Spanish police announced the seizure of six underwater submarines, capable of transporting large quantities of drugs, from the Kingdom of Morocco to Spain, and the dismantling of a gang suspected of making them.
The media quoted a statement by the Spanish police, on Monday, confirming that it is the first time that submarines have been confiscated “that can carry large quantities of drugs” from Morocco to Spain, noting that they believe that these submarines are being used by other criminal organizations.
Eight people were also arrested in raids carried out in Barcelona and the provinces of Malaga and Cadiz in southern Spain.
“These devices can allow drug smugglers to remotely transport large quantities of drugs through the Strait of Gibraltar,” the Spanish police said in a statement, knowing that each one of them is equipped with up to 12 engines with a range of up to 30 kilometers.
The police highlighted in this regard, that “it is easily enough to manage underwater crossings of the Strait of Gibraltar, which separates Spain from Morocco, and extends for only 15 kilometers.”
Morocco is the largest producer of hashish in the world, as the name of the Kingdom of Morocco appears in various reports on the cultivation, manufacture and promotion of drugs around the world, as its first source.

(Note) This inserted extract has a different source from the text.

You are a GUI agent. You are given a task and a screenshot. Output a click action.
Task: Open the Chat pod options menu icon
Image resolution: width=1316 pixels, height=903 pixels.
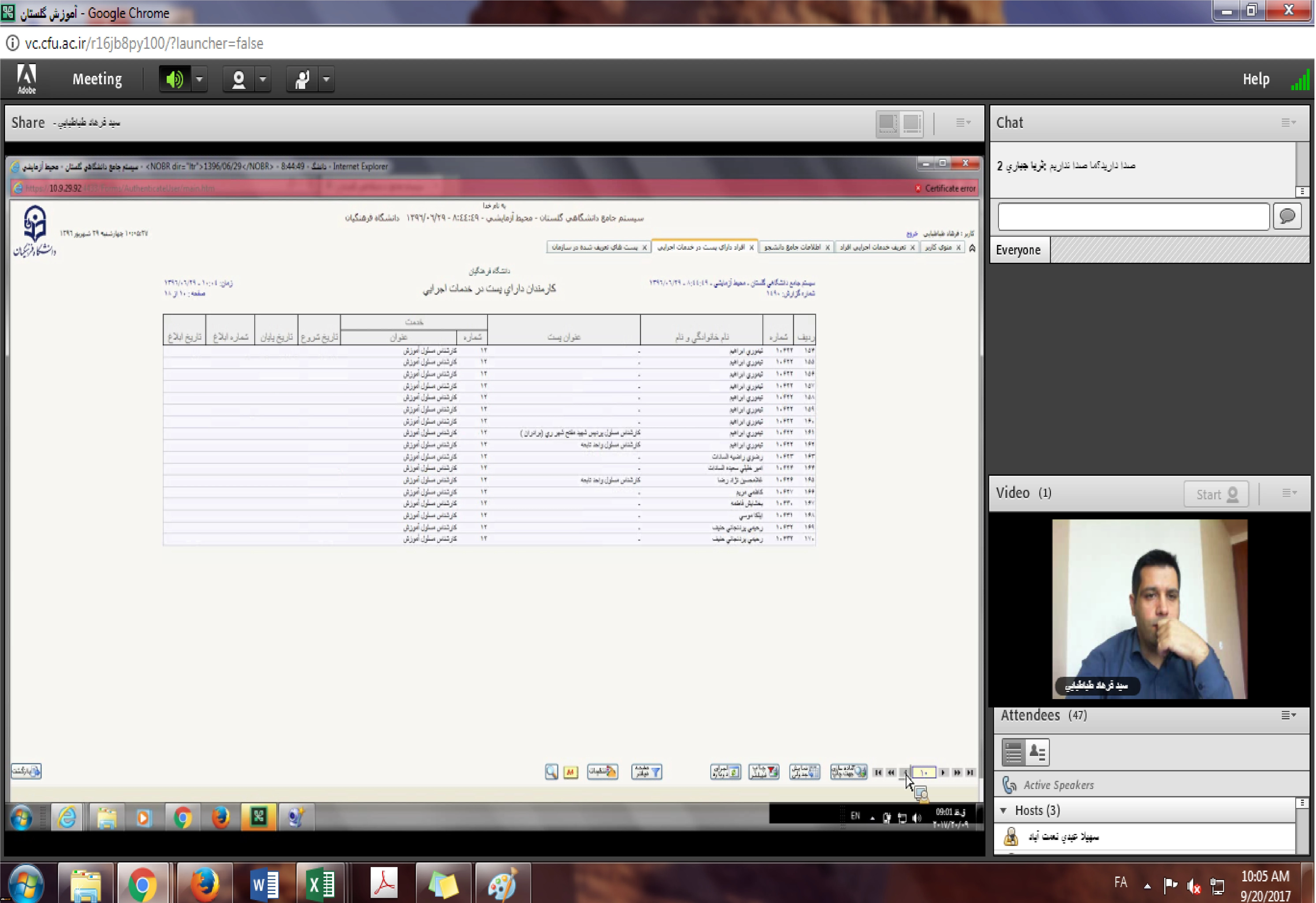(x=1288, y=122)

In the 2021 report of the United Nations Office on Drugs and Crime, it was stated that Morocco is the largest exporter of processed cannabis in the world, and the sixth largest exporter of cannabis (unprocessed) in the world, noting that the areas planted with cannabis in Morocco reached 21 thousand hectares in 2019.

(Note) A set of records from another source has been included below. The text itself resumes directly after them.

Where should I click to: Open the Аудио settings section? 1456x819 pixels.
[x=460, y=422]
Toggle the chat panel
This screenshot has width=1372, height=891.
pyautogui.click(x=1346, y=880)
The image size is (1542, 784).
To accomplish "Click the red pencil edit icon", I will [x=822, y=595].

It is worth noting that Morocco is one of the societies that is the most affected by the spread of drug addiction among young people, which has reached educational institutions in a frightening manner, as revealed by the recent report of the Moroccan Economic, Social and Environmental Council.
Last May, the Moroccan House of Representatives (the first chamber of parliament) approved a bill to legalize the use of “Indian hemp”, despite the great controversy that the project raised in political and popular circles and on social media.

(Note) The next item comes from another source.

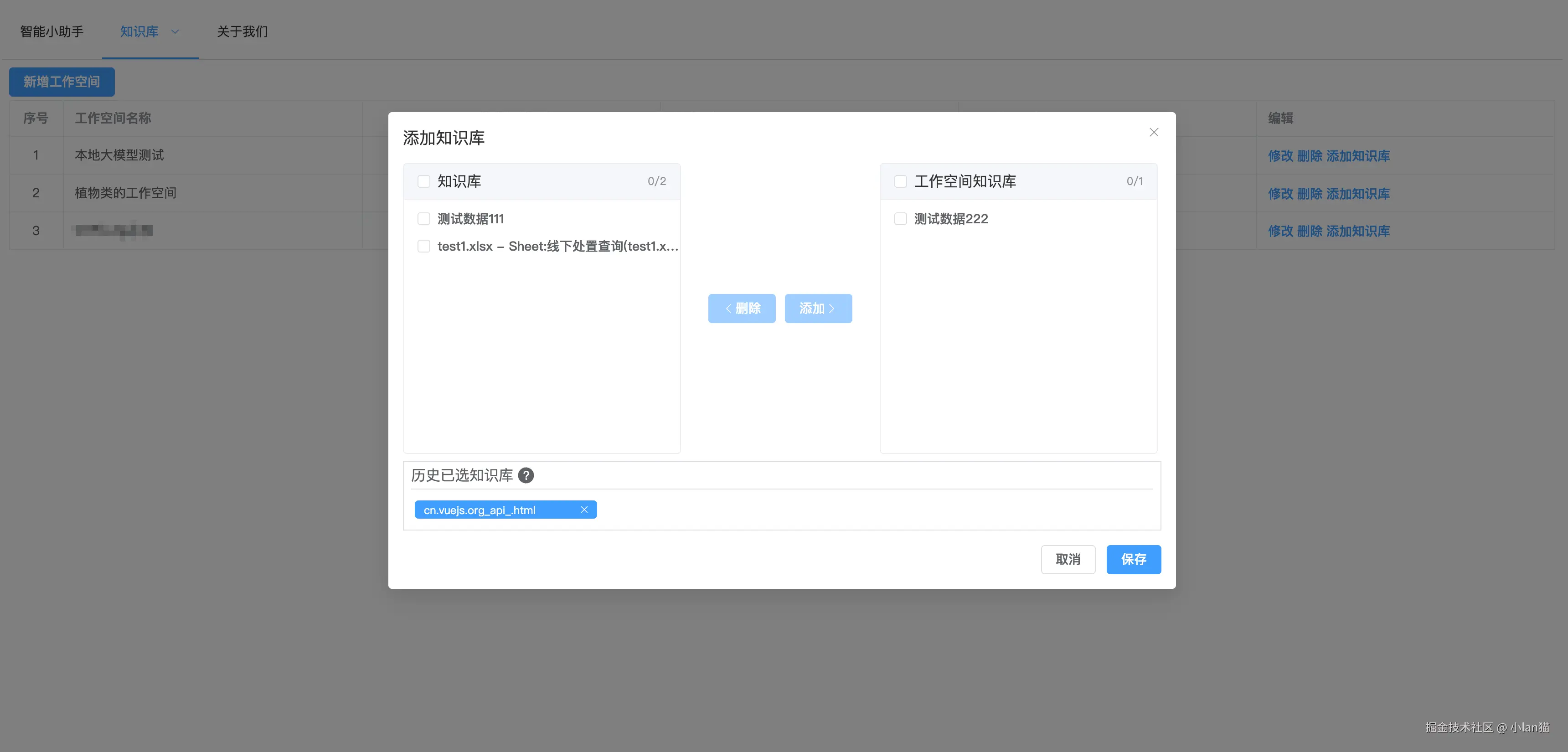Close the 添加知识库 dialog
1568x752 pixels.
coord(1154,132)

Opponents of the bill warned of the impact of legalizing the cultivation of “Indian hemp” on increasing the areas of drug cultivation and exacerbating the phenomenon of trafficking within the country.
The cultivation of “Indian hemp” is widespread in Morocco, especially in the northern regions of the country.
On the subject, the French monthly magazine “Geo” quoted geographers and researchers that “the Moroccan authorities turn a blind eye to the cultivation of hemp in the mountains of northern Morocco, where this plant is grown in a family environment and grows like a weed.”